The book also details a tough childhood with a father who was an ‘extremely mean’ drunk, her sexual objectification by older men from a young age, her loss of virginity at 14, her relationships and break-ups, her peri- and post-natal depression, her strained relationship with her sons, the abuse she endured under her father’s conservatorship, and, of course, her infamous 2007 head-shaving ‘breakdown’.

Are we empowering Britney by reading this stuff? What dollar figure do you need to make you feel good about having the world raking over your most personal details and stories?

A tell-tale sign that Britney's mental health and well-being might be negatively affected by the book's release was her lack of publicity around it leading up to the release.  

Granted, a book with this much anticipation around it hardly needed the Grammy winner to hit the publicity trail too hard, but it's also very telling that Britney's only interview, with People magazine, was conducted via a brief exchange of emails. 
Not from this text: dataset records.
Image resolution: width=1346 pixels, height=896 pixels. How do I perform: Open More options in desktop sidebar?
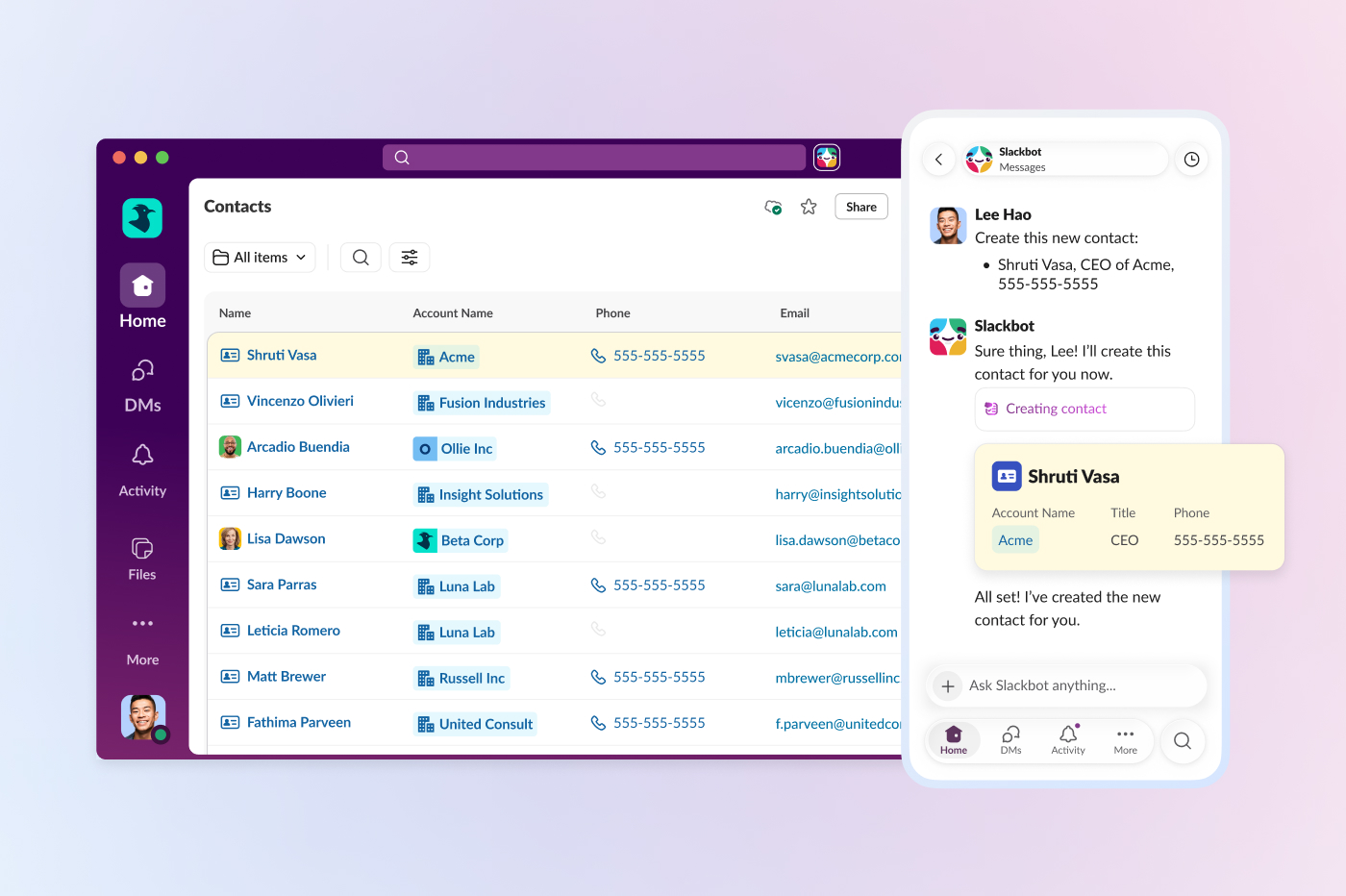142,638
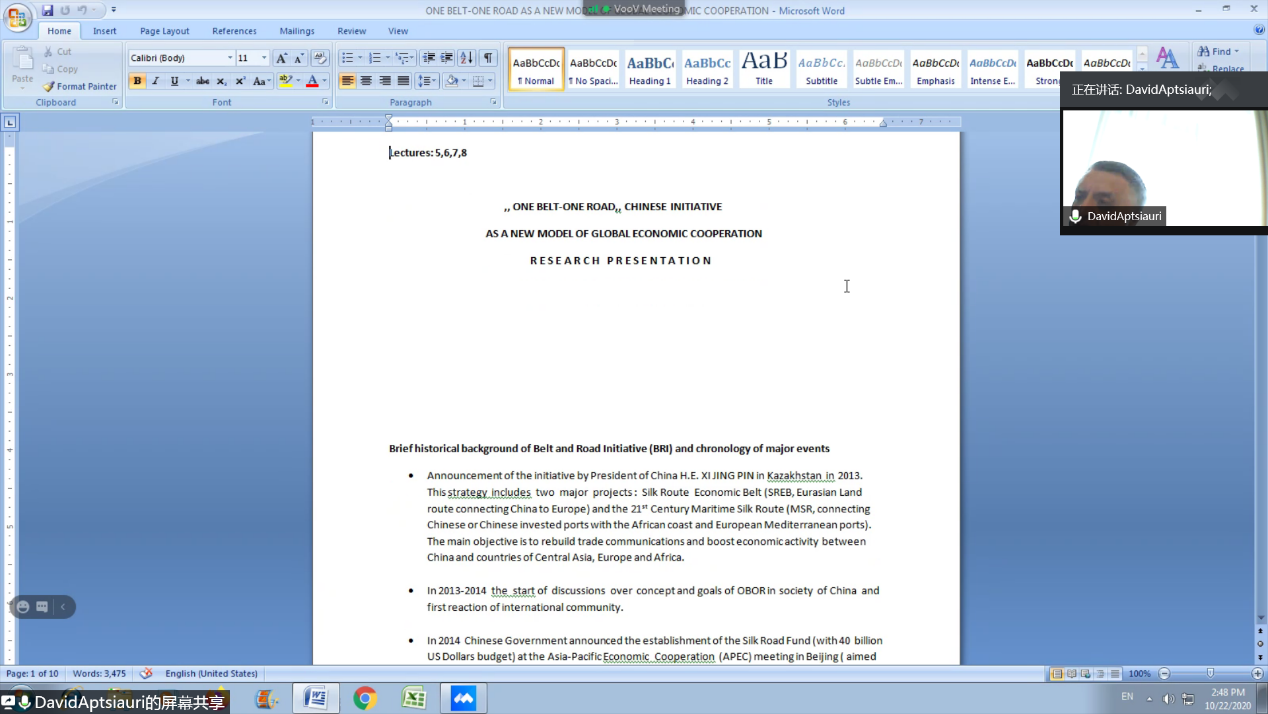
Task: Apply bullet list formatting
Action: (347, 58)
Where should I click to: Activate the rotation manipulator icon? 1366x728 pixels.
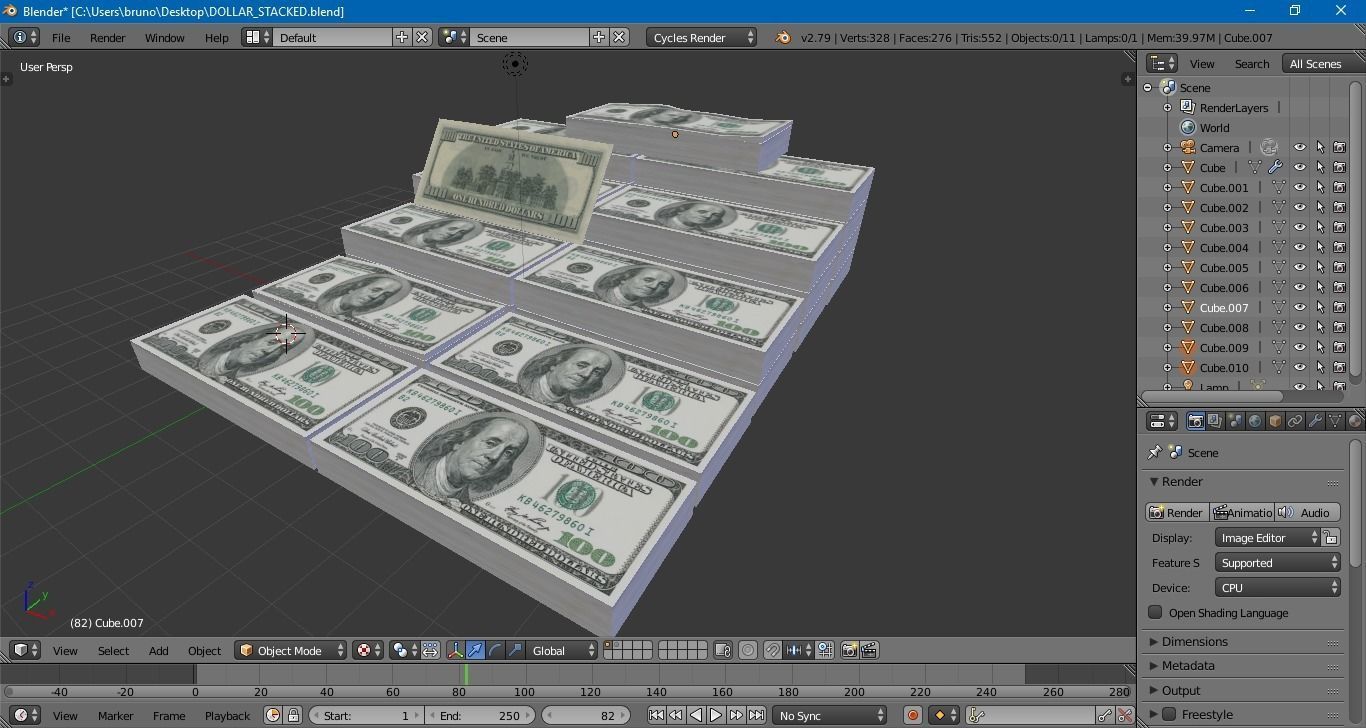494,650
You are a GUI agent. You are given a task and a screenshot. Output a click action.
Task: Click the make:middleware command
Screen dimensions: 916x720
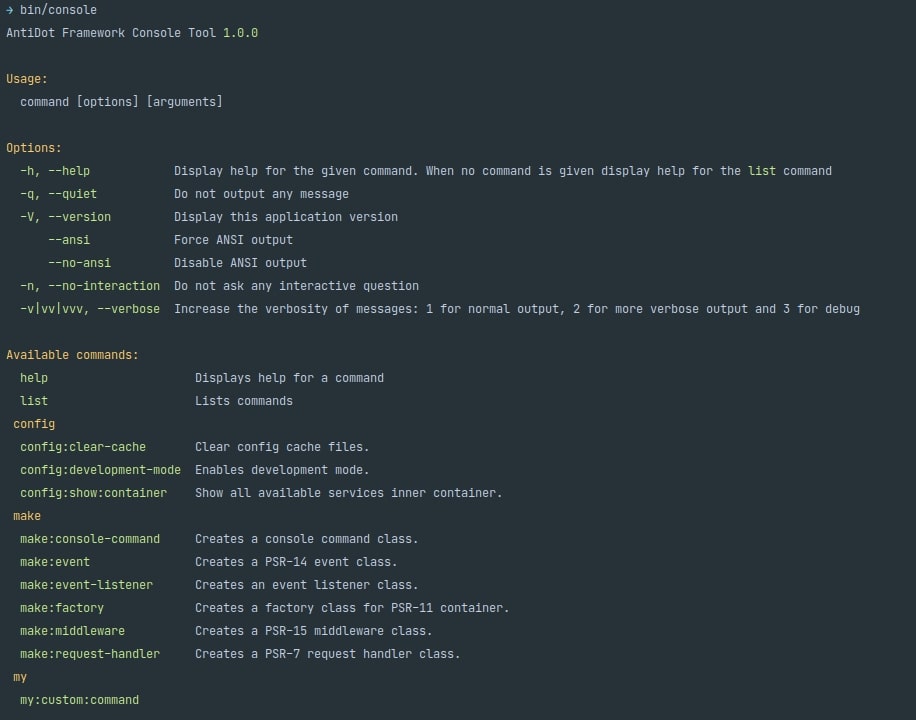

“This book has been a labour of love and all the emotions that come with it,” she told People. “Reliving everything has been exciting, heart-wrenching, and emotional, to say the least. For those reasons, I will only be reading a small part of my audiobook.”

Britney has also opted out of doing any TV interviews, which is not really surprising after she said she felt ‘exploited’ by an interview she did with Dianne Sawyer after her 2002 break-up with Timberlake. It’s hard to infer anything other than that Britney feels vulnerable and on high alert.


The other clue that Britney isn’t feeling solid about the release is that she made the decision to not narrate the audiobook, except for a recording a short intro, and opted instead to have actor Michelle Williams read it for her.

This is a woman who, by her own admission in the book, has always been a people pleaser, and she’s already released a statement on social media saying she ‘didn’t mean to offend anyone’ with the book.

Britney smiles for the cameras and she tries to give people what they want, but reading the words she has written and going over it and over it in TV interviews is clearly just too much.

Make no mistake, this book is monetising trauma. Yes, the victim of that trauma will end up with the proceeds (we hope), but does that make the trauma worthwhile? Are we entering into some sort of social contract that says it’s okay for people to be treated the way she was, and continues to be, if they can spin a profit?

I don’t see that there’s a right or wrong answer here. Britney deserves to be compensated for her very public life, but should she have to offer up the last remaining personal details for that to happen?

To read or not to read? It’s up to each of us to make a decision we’re comfortable with.